Cancellation safety of locks in `select!`

In the documentation for tokio’s select macro, it’s mentioned in the “Cancellation Safety” section that locking Mutex and RwLock is not cancellation safe and may lead to losing place in the queue. I assume this applies to something like

tokio::select! {
  mut locked = mutex.lock() => // blah
  // other branches
}

My question is: would I still lose my place in the queue if I avoid dropping the lock future?
In particular something like this

let mutex = tokio::sync::Mutex::new(123);

// create the lock future
let mut mutex_lock = std::pin::pin!(mutex.lock());

tokio::select! {
  mut locked = &mut mutex_lock => {
    // blah
    // once the lock future is used, replace it with a new one (if selecting in a loop)
    std::pin::Pin::set(&mut mutex_lock, mutex.lock());
  },
  // other branches
}

Here, the lock future is not dropped when select picks another branch. Is this enough the ensure cancellation safety (not losing my place in the queue)? Or am I missing some potential pitfalls?

playground link

Yes. This solves the queueing issue, but if any of the other branches contain an .await in the block to the right of the =>, then the code almost certainly is buggy and contains the bug known as FutureLock.

3 Likes

Oh wow I did not imagine something like FutureLock could happen. I was just planning to add something in the other branches that will lock the mutex. You saved me who knows how many hours of deadlock frustration. Thank you so much!!

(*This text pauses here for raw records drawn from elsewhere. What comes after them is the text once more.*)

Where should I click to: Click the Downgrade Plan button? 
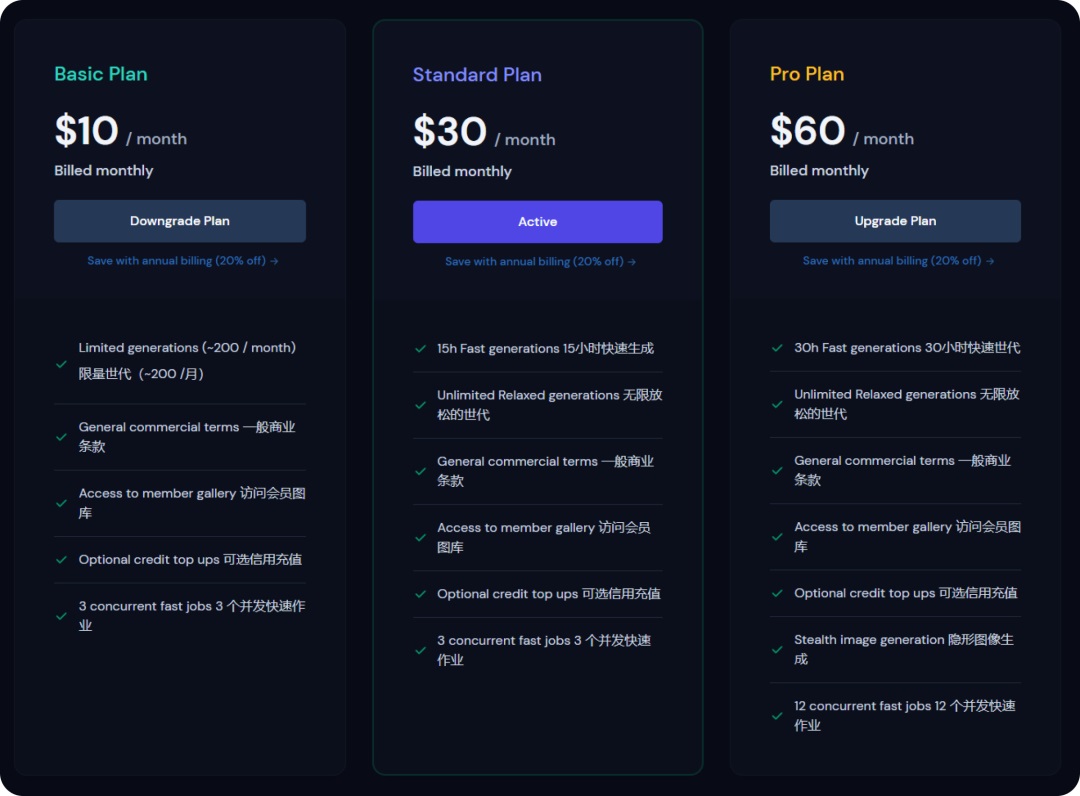click(180, 221)
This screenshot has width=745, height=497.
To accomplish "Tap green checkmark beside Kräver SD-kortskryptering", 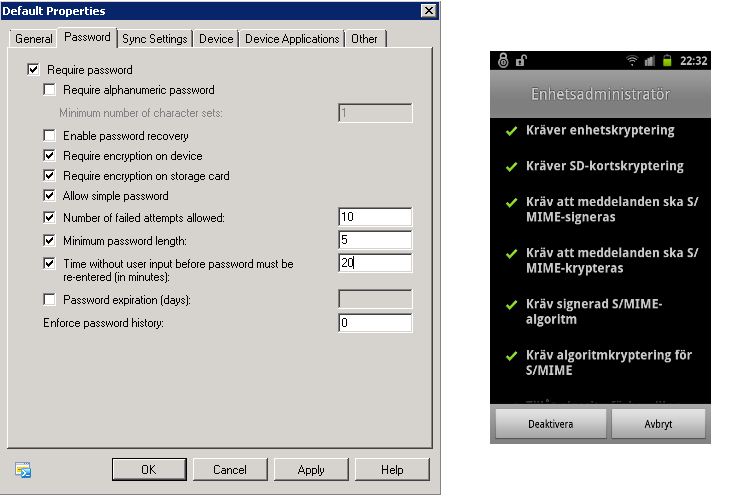I will coord(510,166).
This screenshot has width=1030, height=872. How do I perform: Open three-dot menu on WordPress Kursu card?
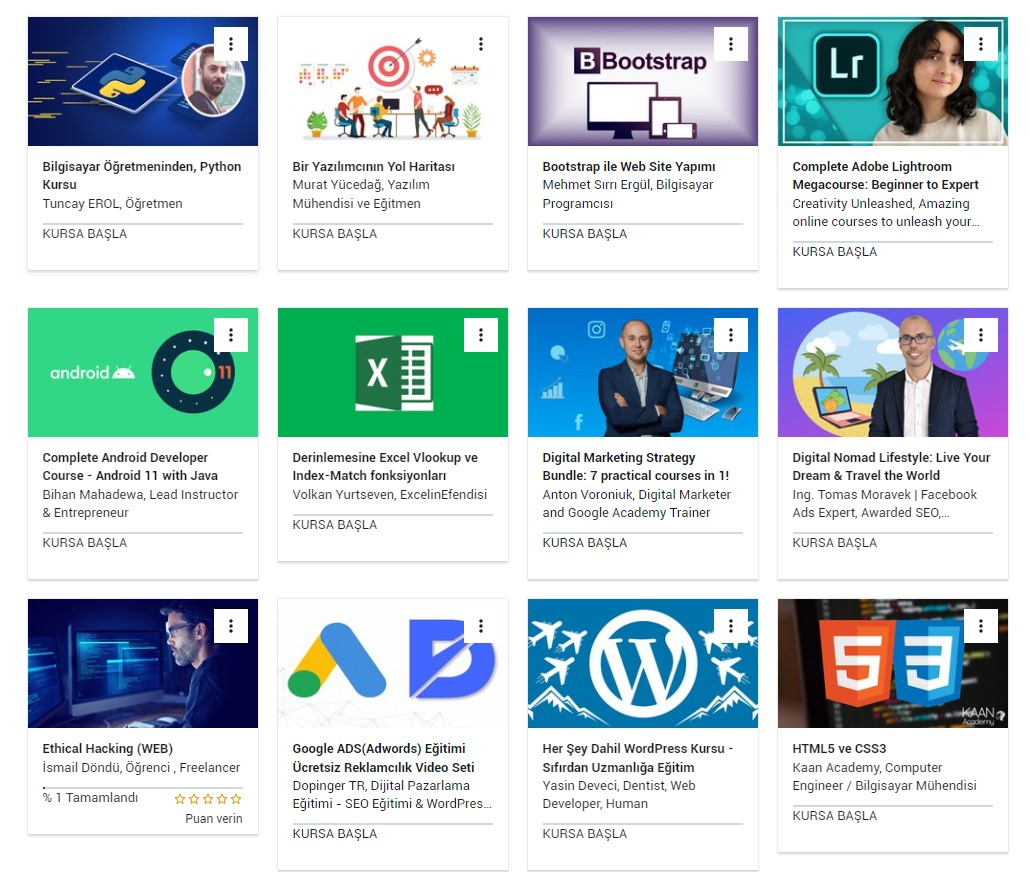[x=730, y=626]
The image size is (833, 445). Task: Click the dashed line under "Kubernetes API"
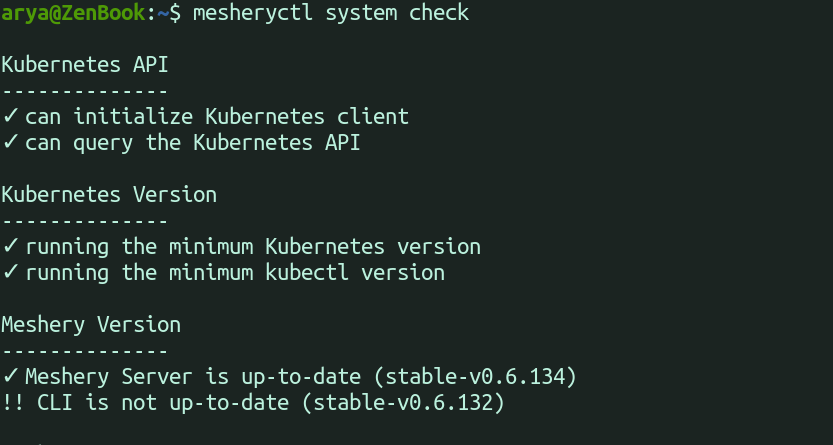coord(85,91)
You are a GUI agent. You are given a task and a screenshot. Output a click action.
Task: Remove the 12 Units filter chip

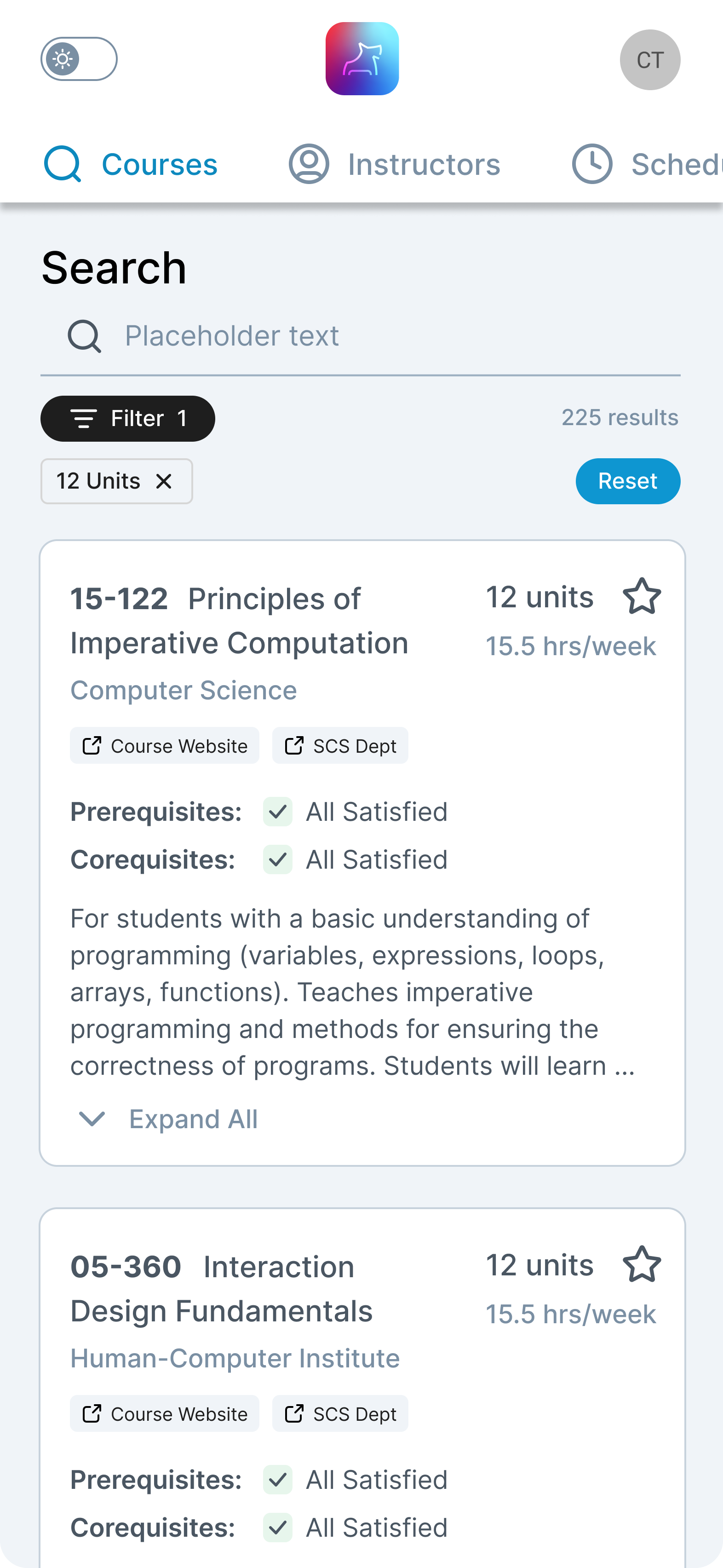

select! is a dangerous tool :slight_smile:

3 Likes

I wonder if it would be possible to have a less footgun-prone alternative to select!, that perhaps start polling other branches again when the selected branch stops returning ready?

Even if you let the lock() call continue running, once it completes the guard still exists, and if nobody uses the guard it has the same issue.

Then you couldn't move a value from outer scope into the first active branch (imagine: what if other branches needed it too).

I guess a pattern of "have empty handlers, instead moving all async code to the corresponding branch expressions" would work, however ugly it is.

If you move the value the other branches can't use it. That would be prevented by Rust's affine type system.

But I don't think we should be content with status quo here. Rust tries to prevent footguns elsewhere, and sync rust generally does a really good job at that. For async rust we need to come up with thr right abstractions (possibly several different ones for different use cases of select) that avoids footguns.

Deadlocks can happen in sync rust too, but they are way less likely in practise. If you really want to avoid it you can do static lock ordering like Fuchsia's network stack apparently does, in the type system.

I don't think that would be enough in async rust, which means our abstractions aren't the right ones yet. Mind you, I don't know what the right abstractions are. I haven't worked enough in this area to have that expertise, and perhaps I don't have the needed smarts for it. But I think this is an area that needs further exploration.